▽

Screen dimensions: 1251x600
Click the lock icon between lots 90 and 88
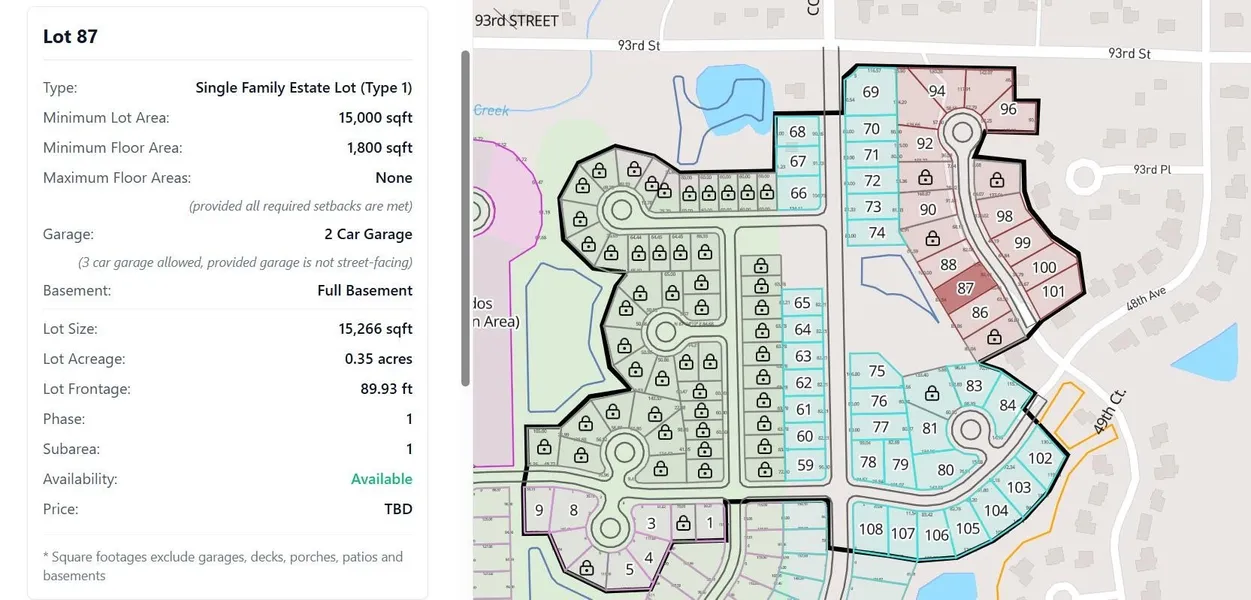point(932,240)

△
▽

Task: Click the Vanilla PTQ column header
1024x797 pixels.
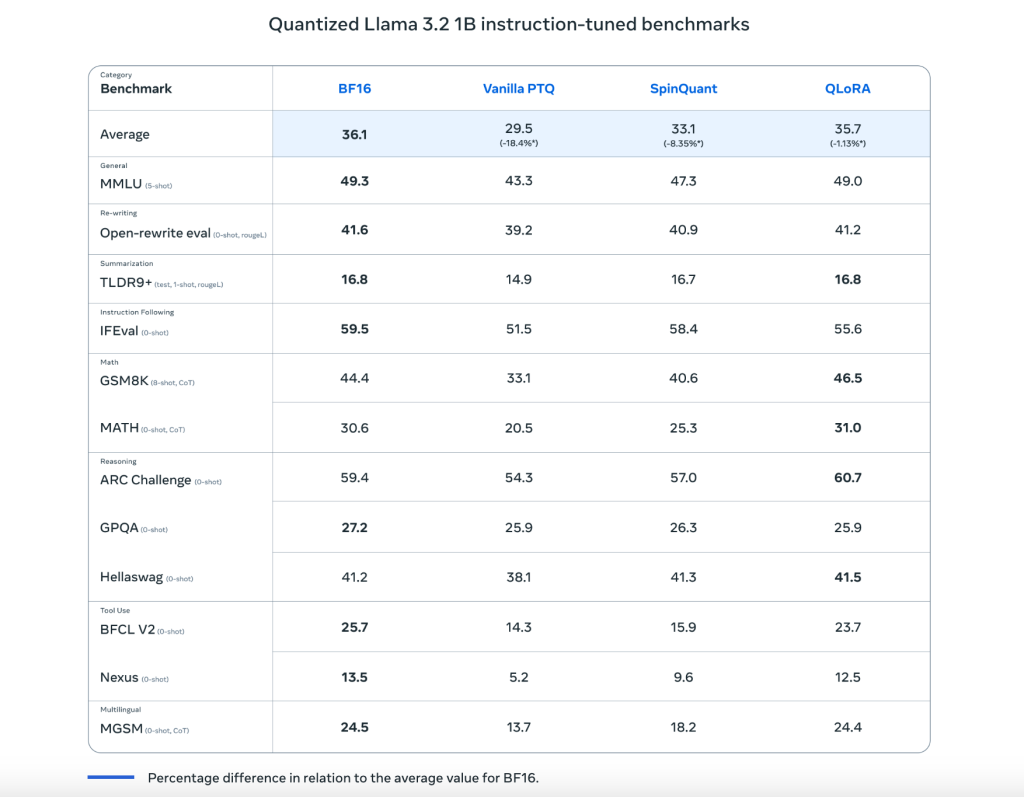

△

Rewrite the listing stretch from "Screen dimensions: 1251x600" through "point(932,240)", putting "padlock icon" in place of "lock icon" and leaving everything else as it is. Omit the pictures from your answer.

=== Finished exercise ===
Screen dimensions: 1251x600
Click the padlock icon between lots 90 and 88
point(932,240)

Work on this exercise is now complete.